>> Yes, I, I, I think your, your intuition is absolutely correct.
I mean this is intuition at the end because it's still, we're still trying to
figure out what's the really fine print of what is, what technique is good at.
And where there are threshold, what kinds of bugs, etc.
But yes, in the end I think they are still very much complementary.
I would love to be able to claim that SAGE finds basically everything that
other fuzzers have, can find.
And, in some cases of it we've done some experiments, etc.
But in general also the product teams they don't want to
put all their eggs in the same basket, and so they going to.

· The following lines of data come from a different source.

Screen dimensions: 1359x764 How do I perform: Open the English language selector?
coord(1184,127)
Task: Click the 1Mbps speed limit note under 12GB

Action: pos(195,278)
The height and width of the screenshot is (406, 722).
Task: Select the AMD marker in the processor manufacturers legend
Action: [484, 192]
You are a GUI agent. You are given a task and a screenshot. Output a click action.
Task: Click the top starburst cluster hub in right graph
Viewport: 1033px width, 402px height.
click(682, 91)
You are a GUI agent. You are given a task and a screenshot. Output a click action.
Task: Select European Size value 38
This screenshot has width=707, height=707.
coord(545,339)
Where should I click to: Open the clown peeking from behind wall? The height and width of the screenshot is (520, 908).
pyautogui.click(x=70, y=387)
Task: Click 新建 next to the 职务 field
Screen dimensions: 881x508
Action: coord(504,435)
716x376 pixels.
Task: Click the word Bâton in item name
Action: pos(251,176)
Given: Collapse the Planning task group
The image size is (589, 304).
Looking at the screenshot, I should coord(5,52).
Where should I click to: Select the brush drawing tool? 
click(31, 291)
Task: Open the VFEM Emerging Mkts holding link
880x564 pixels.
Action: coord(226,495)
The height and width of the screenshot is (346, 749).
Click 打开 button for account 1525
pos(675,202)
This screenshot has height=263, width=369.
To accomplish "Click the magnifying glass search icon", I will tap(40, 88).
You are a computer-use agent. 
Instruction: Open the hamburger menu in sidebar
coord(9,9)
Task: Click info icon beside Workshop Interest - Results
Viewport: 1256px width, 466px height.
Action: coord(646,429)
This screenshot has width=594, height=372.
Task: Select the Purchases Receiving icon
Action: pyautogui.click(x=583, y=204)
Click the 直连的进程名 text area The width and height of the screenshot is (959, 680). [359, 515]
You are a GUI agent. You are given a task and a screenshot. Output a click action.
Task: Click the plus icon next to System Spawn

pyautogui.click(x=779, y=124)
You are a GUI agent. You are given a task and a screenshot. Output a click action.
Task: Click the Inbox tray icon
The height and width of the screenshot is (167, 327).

Also, if a, a, a, a hacker is going to use a blackbox fuzzer, you want to,
you want to also use blackbox fuzzer.
Because that's what they would find, basically.
And in practice, also.
So when we run fuzzing, like in large organization like Windows.
We don't run, fuzzers don't run exactly on the same code, as well.
Which make comparison difficult.
So, for instance, you ca, you might, first, as a small, first kind of test,
ran some like, default like, like for instance blackbox fuzzing.
And because it's offline fuzzing, it's easier, you can,
it's easier to kind of test it on like, unstable build, and things like that.
And later on you can go to the more sophisticated tool that needs to
run perhaps for a longer period of time, or, or, and things like that.
So it's, it's very much a mixture in, in the end.
But yes, and, and so, absolutely programmer-based fuzzing for
instance, especially for like very sophisticated languages.
I mean, you cou, it, it,
having a grammar, good grammar give you a heck of a head start.
Basically to understand what the format is about and
how to drive the execution of a program.
So in fuzzing, in general, we always use seed files, so
well-formed inputs that give us also a head start, right?
So you can also have a combination, where you use grammer based fuzzer.
You generate the 1,000 seeds, cover the grammar well.
And then you use that as this suite basically for whitebox fuzzing.
So, we use, we use this kind of techniques as well.
I mean, using seed files is also a common practice in the fuzzing world, but
we also use this whitebox fuzzing.
And so, we also to refresh the seeds, or, and
how to kind of, try to have more diversity in suite.
Also, and their grammer based fuzzing can be useful for that.
So. >> I'm wondering as as you talk about
the different tools.
And the history that Microsoft has had with using these different tools.
And also the history of automated analysis.
Having started with with Prefix, maybe in the late 90s.
And it become into more common use.
sort of what the story was.
From your point of view you're, you're, you come into the research division of
Microsoft and you just start to develop this technology.
And then you you know, what was the step that went from a tool,
a prototype that you were developing.
To getting to the point that now it's being run on, you know, like you said,
Office and Microsoft products that are used all over the world.
>> Right. >> I imagine that that story of,
of getting it adopted is going to mirror at least a little bit of story.
That maybe people taking the class that they try to get tools used at
their companies.
You know, maybe, what they're certain road blocks or what-not that you encounter,
that maybe they would encounter as well?